[begin PROVIDED RECORDS]

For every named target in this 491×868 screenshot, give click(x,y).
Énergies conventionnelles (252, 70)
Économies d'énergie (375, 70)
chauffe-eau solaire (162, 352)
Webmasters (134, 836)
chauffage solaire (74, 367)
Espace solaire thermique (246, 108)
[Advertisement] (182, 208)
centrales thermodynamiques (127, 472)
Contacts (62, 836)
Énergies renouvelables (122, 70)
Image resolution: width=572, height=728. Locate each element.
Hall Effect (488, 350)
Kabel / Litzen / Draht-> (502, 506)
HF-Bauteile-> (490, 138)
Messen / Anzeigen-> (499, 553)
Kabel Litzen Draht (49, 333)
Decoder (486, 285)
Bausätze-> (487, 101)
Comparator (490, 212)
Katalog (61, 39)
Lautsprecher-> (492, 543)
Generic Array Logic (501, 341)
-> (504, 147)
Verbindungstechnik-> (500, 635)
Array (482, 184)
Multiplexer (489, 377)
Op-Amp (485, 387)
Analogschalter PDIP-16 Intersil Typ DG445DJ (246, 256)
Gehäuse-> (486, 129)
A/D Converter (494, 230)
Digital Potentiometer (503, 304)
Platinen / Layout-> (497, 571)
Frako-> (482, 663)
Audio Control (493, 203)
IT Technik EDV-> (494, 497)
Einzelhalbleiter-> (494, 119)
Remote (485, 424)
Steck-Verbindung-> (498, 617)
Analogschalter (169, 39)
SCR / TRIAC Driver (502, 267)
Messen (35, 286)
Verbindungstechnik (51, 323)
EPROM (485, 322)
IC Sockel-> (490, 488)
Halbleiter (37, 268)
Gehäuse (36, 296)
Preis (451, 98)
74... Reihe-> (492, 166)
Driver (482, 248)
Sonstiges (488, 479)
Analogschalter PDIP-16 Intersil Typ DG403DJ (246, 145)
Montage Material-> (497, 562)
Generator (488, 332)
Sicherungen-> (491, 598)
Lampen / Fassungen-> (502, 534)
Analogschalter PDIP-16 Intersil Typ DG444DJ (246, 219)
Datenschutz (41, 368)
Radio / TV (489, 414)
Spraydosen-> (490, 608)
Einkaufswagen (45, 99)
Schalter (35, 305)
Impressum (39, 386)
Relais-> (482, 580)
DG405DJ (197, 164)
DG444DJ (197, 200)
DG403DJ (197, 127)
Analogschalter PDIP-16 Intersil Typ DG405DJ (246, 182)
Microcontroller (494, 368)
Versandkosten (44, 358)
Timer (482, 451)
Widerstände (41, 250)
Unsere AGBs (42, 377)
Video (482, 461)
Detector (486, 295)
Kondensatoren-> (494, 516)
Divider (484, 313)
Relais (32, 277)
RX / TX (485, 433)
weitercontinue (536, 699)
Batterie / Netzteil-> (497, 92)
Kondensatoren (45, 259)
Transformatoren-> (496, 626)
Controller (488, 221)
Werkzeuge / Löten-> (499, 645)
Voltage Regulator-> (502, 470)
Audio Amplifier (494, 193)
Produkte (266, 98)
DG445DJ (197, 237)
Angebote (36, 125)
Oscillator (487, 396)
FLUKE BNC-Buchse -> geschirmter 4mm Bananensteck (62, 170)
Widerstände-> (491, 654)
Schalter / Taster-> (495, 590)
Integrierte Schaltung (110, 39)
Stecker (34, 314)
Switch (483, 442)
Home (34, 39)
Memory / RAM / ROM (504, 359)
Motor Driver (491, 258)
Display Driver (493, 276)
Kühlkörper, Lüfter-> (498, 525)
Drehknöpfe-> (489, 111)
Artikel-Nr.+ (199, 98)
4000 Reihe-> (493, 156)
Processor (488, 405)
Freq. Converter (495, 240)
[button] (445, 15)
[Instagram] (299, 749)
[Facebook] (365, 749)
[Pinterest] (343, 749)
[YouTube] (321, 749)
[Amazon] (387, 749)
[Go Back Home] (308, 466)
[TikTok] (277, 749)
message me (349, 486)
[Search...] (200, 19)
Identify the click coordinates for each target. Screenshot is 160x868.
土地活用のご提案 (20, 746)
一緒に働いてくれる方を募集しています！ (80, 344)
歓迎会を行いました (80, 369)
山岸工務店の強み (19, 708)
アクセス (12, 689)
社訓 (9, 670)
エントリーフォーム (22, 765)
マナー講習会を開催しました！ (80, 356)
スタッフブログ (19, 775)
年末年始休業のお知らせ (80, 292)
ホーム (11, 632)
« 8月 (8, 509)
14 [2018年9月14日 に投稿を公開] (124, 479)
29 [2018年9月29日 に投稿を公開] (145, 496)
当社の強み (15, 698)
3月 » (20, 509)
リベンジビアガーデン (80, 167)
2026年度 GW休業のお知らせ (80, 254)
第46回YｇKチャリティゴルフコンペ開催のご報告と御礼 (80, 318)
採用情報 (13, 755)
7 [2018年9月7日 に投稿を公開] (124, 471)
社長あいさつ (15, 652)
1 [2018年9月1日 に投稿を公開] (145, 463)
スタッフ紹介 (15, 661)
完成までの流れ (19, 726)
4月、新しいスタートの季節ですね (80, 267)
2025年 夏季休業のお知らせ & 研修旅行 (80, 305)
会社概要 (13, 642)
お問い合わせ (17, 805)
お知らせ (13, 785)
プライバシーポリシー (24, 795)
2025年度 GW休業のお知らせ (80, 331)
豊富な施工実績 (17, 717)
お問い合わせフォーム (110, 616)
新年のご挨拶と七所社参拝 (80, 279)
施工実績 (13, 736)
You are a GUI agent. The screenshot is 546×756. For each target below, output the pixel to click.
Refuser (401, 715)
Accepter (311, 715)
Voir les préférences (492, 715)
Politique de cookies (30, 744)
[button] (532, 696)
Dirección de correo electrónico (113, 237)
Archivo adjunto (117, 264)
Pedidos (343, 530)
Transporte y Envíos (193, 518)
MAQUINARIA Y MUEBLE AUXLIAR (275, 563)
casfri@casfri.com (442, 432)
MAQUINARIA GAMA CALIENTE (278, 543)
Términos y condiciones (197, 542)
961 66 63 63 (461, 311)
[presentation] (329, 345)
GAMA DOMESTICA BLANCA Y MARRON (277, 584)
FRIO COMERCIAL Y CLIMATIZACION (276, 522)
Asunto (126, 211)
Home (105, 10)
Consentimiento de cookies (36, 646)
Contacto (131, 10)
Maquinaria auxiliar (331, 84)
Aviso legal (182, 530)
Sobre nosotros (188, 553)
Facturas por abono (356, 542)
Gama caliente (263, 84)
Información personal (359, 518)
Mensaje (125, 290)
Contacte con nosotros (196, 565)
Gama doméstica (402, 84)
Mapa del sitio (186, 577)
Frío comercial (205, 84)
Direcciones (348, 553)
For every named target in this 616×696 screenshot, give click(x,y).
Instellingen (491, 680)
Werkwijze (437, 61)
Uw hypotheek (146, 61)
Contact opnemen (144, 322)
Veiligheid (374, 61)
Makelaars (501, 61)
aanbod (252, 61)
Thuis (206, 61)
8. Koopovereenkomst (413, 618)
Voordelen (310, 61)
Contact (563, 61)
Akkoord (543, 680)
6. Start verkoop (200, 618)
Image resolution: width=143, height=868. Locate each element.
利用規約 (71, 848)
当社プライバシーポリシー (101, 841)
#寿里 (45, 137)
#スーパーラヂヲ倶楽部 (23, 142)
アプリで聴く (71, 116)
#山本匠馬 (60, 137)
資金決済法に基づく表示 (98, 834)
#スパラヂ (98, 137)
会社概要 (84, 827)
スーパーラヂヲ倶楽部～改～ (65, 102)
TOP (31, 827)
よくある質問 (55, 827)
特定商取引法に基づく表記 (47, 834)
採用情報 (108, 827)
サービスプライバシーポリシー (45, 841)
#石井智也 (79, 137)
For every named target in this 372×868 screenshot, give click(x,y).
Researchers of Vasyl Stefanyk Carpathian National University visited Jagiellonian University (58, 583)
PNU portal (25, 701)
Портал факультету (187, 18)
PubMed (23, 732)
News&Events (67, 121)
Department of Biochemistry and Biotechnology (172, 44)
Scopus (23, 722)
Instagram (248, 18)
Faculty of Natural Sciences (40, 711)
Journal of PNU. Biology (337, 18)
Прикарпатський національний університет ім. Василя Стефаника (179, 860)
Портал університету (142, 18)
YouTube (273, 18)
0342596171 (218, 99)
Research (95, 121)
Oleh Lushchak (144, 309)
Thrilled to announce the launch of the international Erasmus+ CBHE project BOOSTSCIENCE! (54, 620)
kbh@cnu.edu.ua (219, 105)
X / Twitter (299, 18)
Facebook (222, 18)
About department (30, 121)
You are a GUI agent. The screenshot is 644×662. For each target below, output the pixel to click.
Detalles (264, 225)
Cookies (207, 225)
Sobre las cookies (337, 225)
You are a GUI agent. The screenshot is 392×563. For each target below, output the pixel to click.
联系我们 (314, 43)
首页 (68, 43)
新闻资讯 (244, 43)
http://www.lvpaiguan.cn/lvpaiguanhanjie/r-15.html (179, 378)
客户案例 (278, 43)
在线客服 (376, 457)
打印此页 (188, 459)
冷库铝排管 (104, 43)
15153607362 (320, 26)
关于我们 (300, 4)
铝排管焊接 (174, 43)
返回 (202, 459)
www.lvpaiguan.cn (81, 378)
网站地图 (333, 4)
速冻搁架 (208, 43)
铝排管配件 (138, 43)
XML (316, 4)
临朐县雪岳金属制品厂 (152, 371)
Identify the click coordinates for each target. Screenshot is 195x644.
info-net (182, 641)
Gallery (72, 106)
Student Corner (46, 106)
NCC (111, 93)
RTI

[end PROVIDED RECORDS]

WORK TO COMPLETE: Reproduce only the listing from the line with "[Search...] (200, 19)" to the line with "Direcciones (348, 553)", including both of those lines. Swap "Asunto" for "Tema" and leave everything else unchanged.

PROBLEM SOLUTION:
[Search...] (200, 19)
Identify the click coordinates for each target. Screenshot is 160x868.
土地活用のご提案 (20, 746)
一緒に働いてくれる方を募集しています！ (80, 344)
歓迎会を行いました (80, 369)
山岸工務店の強み (19, 708)
アクセス (12, 689)
社訓 (9, 670)
エントリーフォーム (22, 765)
マナー講習会を開催しました！ (80, 356)
スタッフブログ (19, 775)
年末年始休業のお知らせ (80, 292)
ホーム (11, 632)
« 8月 (8, 509)
14 [2018年9月14日 に投稿を公開] (124, 479)
29 [2018年9月29日 に投稿を公開] (145, 496)
当社の強み (15, 698)
3月 » (20, 509)
リベンジビアガーデン (80, 167)
2026年度 GW休業のお知らせ (80, 254)
第46回YｇKチャリティゴルフコンペ開催のご報告と御礼 (80, 318)
採用情報 (13, 755)
7 [2018年9月7日 に投稿を公開] (124, 471)
社長あいさつ (15, 652)
1 [2018年9月1日 に投稿を公開] (145, 463)
スタッフ紹介 (15, 661)
完成までの流れ (19, 726)
4月、新しいスタートの季節ですね (80, 267)
2025年 夏季休業のお知らせ & 研修旅行 (80, 305)
会社概要 (13, 642)
お問い合わせ (17, 805)
お知らせ (13, 785)
プライバシーポリシー (24, 795)
2025年度 GW休業のお知らせ (80, 331)
豊富な施工実績 (17, 717)
お問い合わせフォーム (110, 616)
新年のご挨拶と七所社参拝 (80, 279)
施工実績 (13, 736)
You are a GUI agent. The screenshot is 546×756. For each target below, output the pixel to click.
Refuser (401, 715)
Accepter (311, 715)
Voir les préférences (492, 715)
Politique de cookies (30, 744)
[button] (532, 696)
Dirección de correo electrónico (113, 237)
Archivo adjunto (117, 264)
Pedidos (343, 530)
Transporte y Envíos (193, 518)
MAQUINARIA Y MUEBLE AUXLIAR (275, 563)
casfri@casfri.com (442, 432)
MAQUINARIA GAMA CALIENTE (278, 543)
Términos y condiciones (197, 542)
961 66 63 63 (461, 311)
[presentation] (329, 345)
GAMA DOMESTICA BLANCA Y MARRON (277, 584)
FRIO COMERCIAL Y CLIMATIZACION (276, 522)
Tema (126, 211)
Home (105, 10)
Consentimiento de cookies (36, 646)
Contacto (131, 10)
Maquinaria auxiliar (331, 84)
Aviso legal (182, 530)
Sobre nosotros (188, 553)
Facturas por abono (356, 542)
Gama caliente (263, 84)
Información personal (359, 518)
Mensaje (125, 290)
Contacte con nosotros (196, 565)
Gama doméstica (402, 84)
Mapa del sitio (186, 577)
Frío comercial (205, 84)
Direcciones (348, 553)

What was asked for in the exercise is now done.